There must be a psychological term for the emotional phenomenon that occurs when one returns "home." I don't mean the home we make as adults with our own families, I mean the one where we grew up. I suppose it doesn't happen to everyone, especially those who moved around a lot, for they do not have a concentrated lot of memories in one home. My parents purchased the house I mostly grew up in when I was eight years old, and my mom still lives there, so it is chock-full of memories for me. But it's not just the house that stirs up these feelings, it's the whole town. It's the highways and farm-to-market roads and creeks leading into the town. It's that picnic area on the south side of Highway 290 right outside of town where I used to go at lunch during high school, alone, and just sit. My dad was sick my senior year with a brain tumor; he died the following spring. Things were tough. Really tough. I would take a packed lunch to the picnic area and sit in my car. We pass that very area every time we come into town; it seems to reach out and grab me.

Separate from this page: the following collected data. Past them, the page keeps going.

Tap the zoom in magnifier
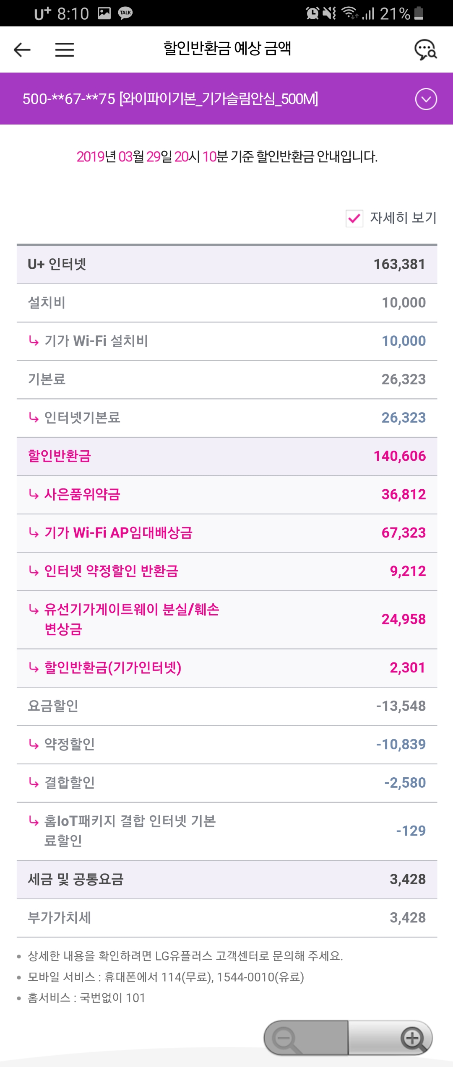The image size is (453, 1067). pos(413,1038)
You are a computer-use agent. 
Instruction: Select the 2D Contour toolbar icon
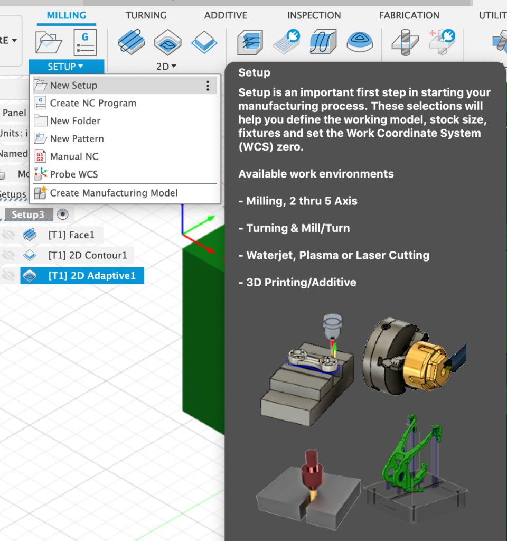click(204, 42)
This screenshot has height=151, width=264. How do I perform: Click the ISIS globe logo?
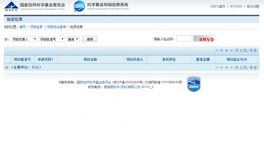79,6
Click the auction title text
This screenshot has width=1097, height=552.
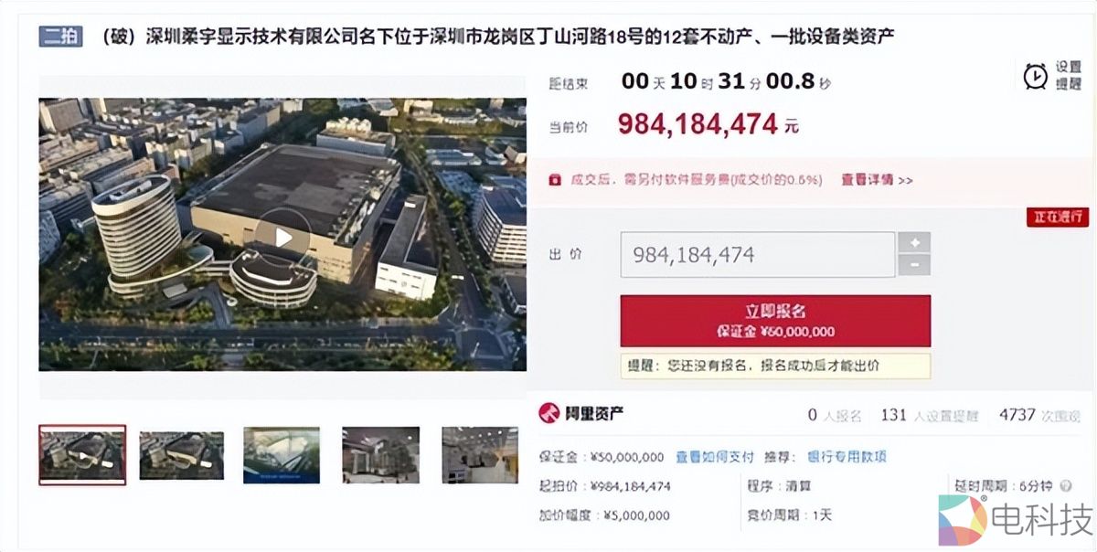(x=497, y=37)
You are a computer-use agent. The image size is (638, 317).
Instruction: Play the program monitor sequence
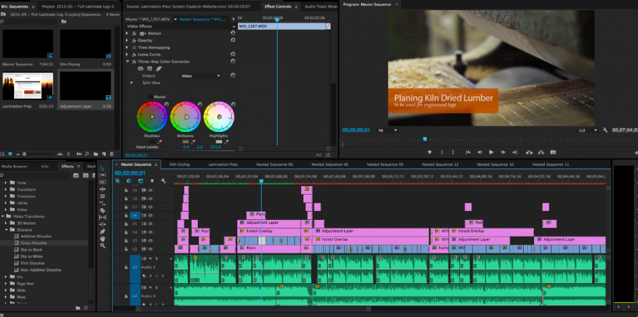coord(491,152)
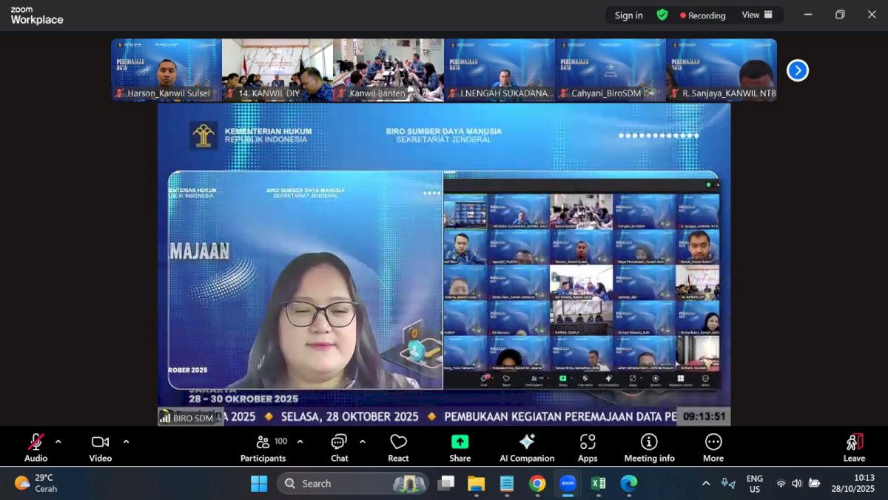888x500 pixels.
Task: Open the Video settings caret
Action: 125,441
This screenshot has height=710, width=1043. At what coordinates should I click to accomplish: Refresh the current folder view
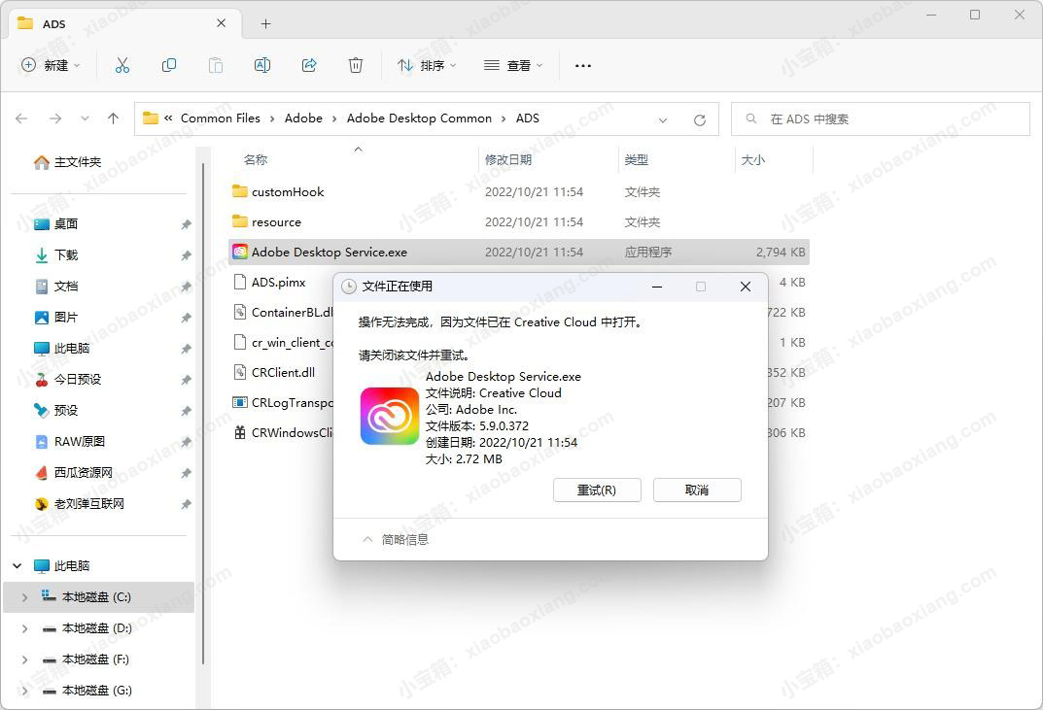[699, 119]
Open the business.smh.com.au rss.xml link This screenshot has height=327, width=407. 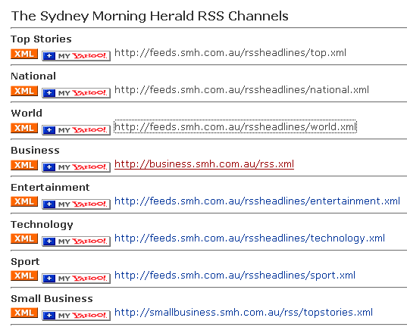coord(204,164)
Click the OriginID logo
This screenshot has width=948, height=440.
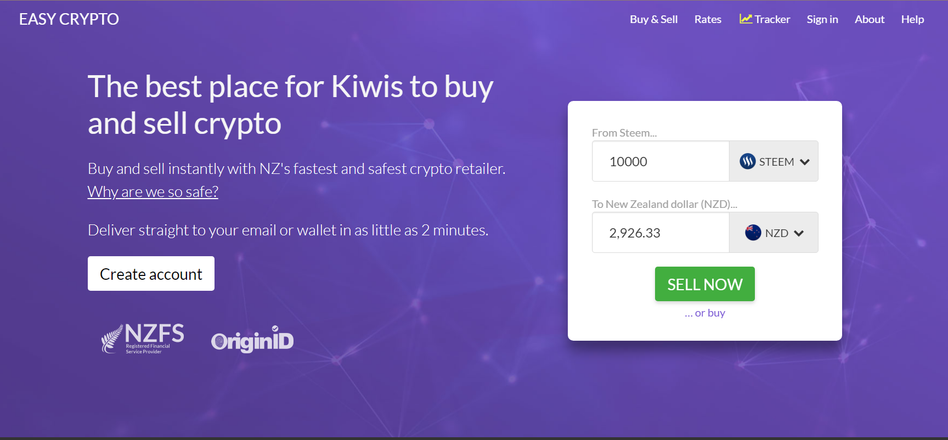point(252,340)
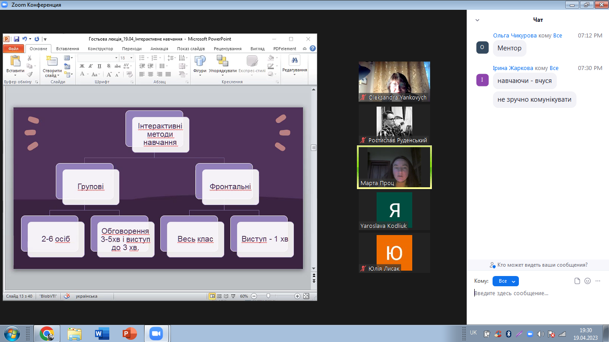Toggle italic К formatting
609x342 pixels.
pos(91,66)
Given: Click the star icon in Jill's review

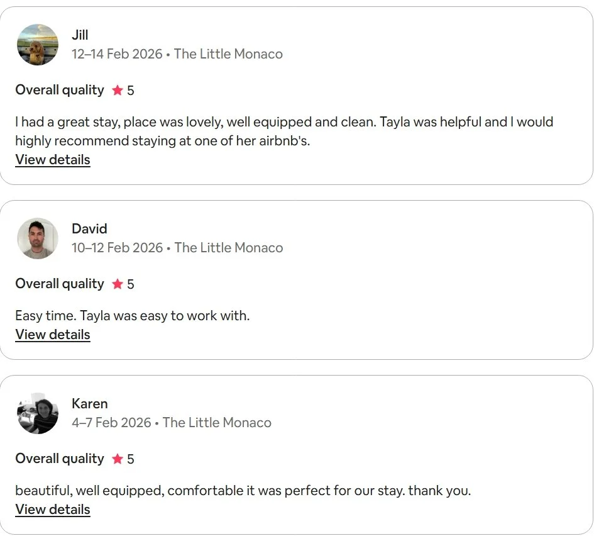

Perhaps we leave little bits of our hearts in the places where we have memories. Maybe that's it. And when we are heading to a place, like our hometown, where there are a lot of little heart bits scattered about, entering the area of familiarity causes those bits to consolidate and that feeling rises up. You know, that Hometown Feeling--a quickened heartbeat, weird stomach feeling, and the turn-left-here-I-know-a-shortcut routine. Surely this doesn't happen to those who have never left their hometown, for their whole heart still resides there and nothing is missed. But it happens to me. Every time.
And why does this always seem to happen right when you're about 30 minutes from your final destination?